(DOCUMENT EXCERPT begins)

CLAYTON — Johnston Medical Center is one step closer to expanding its care facility to soon be able to treat patients overnight, deliver babies, and lessen the wait to be treated in the emergency room.
Last week the planning board approved plans to add a 3-story facility to the existing medical center, and add 50 in-patient beds. The 100,000 square foot project will cost about $50 million, according to Johnston Medical Center Chief Operating Officer Jackie Ring. The project is scheduled to be completed by 2015.
“Right now when somebody comes here and needs to be admitted to a hospital bed, they are transferred to Smithfield and they have to get in an ambulance,” said Ring. “This expansion will allow us to hospitalize people in Clayton.”
The expansion will also include adding a maternity ward that will be located on the first floor of the building, so that babies can be delivered in Clayton. That has not been possible yet, except during two emergency cases when babies were delivered in the emergency room, said Ring.
The new facility will also add 10 emergency room bays so more patients can be seen, and there is less of a wait.
“The ten new bays will help tremendously,” said Ring. The hospital has had to use makeshift rooms for overflow when the emergency room is busy at night. “Right now we use the same-day surgery area in the afternoon and evening because there’s overflow.”
Transportation will be easier with a helipad on site to be located near the emergency room.
Though the new facility will serve as an all-purpose hospital, some specialty services will still be offered elsewhere.
Patients will still be transported to WakeMed to be treated for a heart attack. The new facility will not have the capability to put in stents and there is not a plan for a psychiatric ward to be located in Clayton.
The new beds will be transferred from Johnston Health in Smithfield to Clayton. Smithfield, which currently has 179 acute care beds, would be left with 129 beds.
According to Ring, when the hospital opened in 2009, they intended to add in-patient beds shortly after. Financial woes during the recession held up the plans, however.
She said they hope to break ground on the project this summer, and construction is expected to take a year and a half. Patients will be served in the new facility by 2015.

(DOCUMENT EXCERPT ends)
(EXTRACTED INFORMATION begins)

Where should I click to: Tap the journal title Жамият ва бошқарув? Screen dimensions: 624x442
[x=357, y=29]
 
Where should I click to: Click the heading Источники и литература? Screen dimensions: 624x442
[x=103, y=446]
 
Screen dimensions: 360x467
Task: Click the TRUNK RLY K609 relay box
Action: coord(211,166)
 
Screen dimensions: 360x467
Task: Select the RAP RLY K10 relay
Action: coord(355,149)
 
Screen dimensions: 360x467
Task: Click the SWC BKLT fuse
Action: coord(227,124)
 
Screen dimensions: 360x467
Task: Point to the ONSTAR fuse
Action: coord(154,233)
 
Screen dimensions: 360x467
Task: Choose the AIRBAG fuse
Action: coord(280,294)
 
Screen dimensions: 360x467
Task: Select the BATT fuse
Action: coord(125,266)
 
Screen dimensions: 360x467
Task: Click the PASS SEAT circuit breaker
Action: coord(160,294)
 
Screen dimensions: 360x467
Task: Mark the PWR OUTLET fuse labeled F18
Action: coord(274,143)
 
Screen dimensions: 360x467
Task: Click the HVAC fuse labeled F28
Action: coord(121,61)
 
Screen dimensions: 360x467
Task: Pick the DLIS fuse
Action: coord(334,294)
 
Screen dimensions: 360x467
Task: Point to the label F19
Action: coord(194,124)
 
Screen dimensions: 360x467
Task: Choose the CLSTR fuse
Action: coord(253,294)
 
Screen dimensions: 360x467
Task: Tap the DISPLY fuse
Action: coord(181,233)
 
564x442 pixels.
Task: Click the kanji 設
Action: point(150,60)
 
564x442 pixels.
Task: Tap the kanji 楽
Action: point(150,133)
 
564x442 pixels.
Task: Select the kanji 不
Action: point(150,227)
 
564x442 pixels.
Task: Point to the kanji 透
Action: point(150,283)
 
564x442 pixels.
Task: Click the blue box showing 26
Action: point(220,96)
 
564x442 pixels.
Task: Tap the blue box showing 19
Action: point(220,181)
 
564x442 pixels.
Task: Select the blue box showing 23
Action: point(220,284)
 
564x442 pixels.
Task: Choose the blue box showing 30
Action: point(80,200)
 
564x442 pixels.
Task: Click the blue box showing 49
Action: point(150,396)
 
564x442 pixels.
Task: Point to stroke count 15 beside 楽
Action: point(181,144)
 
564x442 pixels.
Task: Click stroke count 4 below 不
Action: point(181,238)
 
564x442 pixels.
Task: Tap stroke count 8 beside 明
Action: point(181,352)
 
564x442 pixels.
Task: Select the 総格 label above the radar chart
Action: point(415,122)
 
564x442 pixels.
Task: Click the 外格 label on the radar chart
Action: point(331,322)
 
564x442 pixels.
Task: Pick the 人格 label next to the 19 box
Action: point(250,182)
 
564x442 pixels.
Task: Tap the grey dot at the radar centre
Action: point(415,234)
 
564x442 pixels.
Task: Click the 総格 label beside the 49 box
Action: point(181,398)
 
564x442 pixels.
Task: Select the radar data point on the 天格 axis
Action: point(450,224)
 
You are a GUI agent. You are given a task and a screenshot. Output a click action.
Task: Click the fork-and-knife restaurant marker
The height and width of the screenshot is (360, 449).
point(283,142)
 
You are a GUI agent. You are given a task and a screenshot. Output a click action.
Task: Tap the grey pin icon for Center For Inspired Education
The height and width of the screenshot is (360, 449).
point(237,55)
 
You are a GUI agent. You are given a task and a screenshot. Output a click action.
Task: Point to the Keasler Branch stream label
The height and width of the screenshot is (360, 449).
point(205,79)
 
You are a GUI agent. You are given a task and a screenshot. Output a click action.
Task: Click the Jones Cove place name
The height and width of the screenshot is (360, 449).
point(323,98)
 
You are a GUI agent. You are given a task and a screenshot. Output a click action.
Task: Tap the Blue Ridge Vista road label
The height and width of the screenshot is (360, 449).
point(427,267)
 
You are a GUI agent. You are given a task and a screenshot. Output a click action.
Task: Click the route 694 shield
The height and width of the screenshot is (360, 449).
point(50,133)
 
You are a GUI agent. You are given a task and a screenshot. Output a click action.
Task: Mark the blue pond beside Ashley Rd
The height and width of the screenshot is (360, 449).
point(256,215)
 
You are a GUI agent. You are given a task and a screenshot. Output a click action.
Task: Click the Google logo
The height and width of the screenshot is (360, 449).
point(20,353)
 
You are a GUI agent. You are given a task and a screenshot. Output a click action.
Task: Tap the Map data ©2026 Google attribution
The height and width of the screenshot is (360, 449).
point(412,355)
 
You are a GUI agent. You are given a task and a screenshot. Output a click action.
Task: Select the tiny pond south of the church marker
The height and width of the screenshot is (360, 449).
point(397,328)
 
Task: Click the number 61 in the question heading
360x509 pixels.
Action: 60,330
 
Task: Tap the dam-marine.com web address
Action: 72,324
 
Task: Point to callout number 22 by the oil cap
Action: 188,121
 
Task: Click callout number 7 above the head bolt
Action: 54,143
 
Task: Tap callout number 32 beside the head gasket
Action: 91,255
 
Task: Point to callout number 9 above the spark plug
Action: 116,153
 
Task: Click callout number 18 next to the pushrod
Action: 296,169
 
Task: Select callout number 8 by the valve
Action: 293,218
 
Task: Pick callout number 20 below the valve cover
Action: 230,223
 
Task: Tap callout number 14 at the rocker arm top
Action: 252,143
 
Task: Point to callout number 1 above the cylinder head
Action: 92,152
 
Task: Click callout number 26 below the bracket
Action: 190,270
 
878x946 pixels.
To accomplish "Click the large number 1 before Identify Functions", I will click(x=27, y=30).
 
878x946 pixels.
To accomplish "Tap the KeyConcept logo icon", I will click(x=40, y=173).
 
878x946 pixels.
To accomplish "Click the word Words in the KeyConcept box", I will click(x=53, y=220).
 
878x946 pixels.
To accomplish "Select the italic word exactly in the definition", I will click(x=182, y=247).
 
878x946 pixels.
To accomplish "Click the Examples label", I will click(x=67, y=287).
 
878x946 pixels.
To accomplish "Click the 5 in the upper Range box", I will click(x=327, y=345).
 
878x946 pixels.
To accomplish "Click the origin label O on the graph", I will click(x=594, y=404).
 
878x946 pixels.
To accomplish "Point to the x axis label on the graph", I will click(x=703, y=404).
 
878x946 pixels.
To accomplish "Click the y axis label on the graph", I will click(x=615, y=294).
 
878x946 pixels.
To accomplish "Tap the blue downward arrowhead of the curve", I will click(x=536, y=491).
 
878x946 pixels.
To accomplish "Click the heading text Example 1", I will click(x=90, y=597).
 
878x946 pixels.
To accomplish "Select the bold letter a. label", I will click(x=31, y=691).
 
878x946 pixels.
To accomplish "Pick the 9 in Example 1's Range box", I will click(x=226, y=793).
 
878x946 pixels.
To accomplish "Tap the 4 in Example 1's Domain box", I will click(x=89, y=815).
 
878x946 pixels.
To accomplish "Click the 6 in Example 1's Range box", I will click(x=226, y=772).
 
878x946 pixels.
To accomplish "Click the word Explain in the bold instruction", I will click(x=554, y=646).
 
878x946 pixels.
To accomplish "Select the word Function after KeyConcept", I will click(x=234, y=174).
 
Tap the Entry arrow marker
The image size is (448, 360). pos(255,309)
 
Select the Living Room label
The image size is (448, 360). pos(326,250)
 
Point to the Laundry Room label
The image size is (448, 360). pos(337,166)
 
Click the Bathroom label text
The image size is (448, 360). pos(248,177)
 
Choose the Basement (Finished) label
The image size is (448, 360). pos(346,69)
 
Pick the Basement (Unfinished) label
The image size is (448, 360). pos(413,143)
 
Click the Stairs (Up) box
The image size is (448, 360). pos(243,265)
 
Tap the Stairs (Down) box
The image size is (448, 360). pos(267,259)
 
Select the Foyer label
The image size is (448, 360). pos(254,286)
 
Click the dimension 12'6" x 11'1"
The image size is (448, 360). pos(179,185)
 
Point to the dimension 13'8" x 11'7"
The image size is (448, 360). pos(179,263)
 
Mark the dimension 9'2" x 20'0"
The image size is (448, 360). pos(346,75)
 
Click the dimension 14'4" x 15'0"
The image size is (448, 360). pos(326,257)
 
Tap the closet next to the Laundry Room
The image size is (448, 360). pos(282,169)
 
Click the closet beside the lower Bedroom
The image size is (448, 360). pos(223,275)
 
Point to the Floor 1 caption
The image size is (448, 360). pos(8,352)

(EXTRACTED INFORMATION ends)

▶ WORK ITEM: Decide whether each statement agrees with the article on the Johnston Medical Center expansion: (a) the expansion adds 50 in-patient beds, (b) the new facility will be able to put in stents, (c) the maternity ward will be on the second floor. Answer yes or no for each and quote the words of the article that decide it.

▶ REPLY:
(a) Yes: "add 50 in-patient beds"
(b) No: "The new facility will not have the capability to put in stents"
(c) No: "located on the first floor of the building"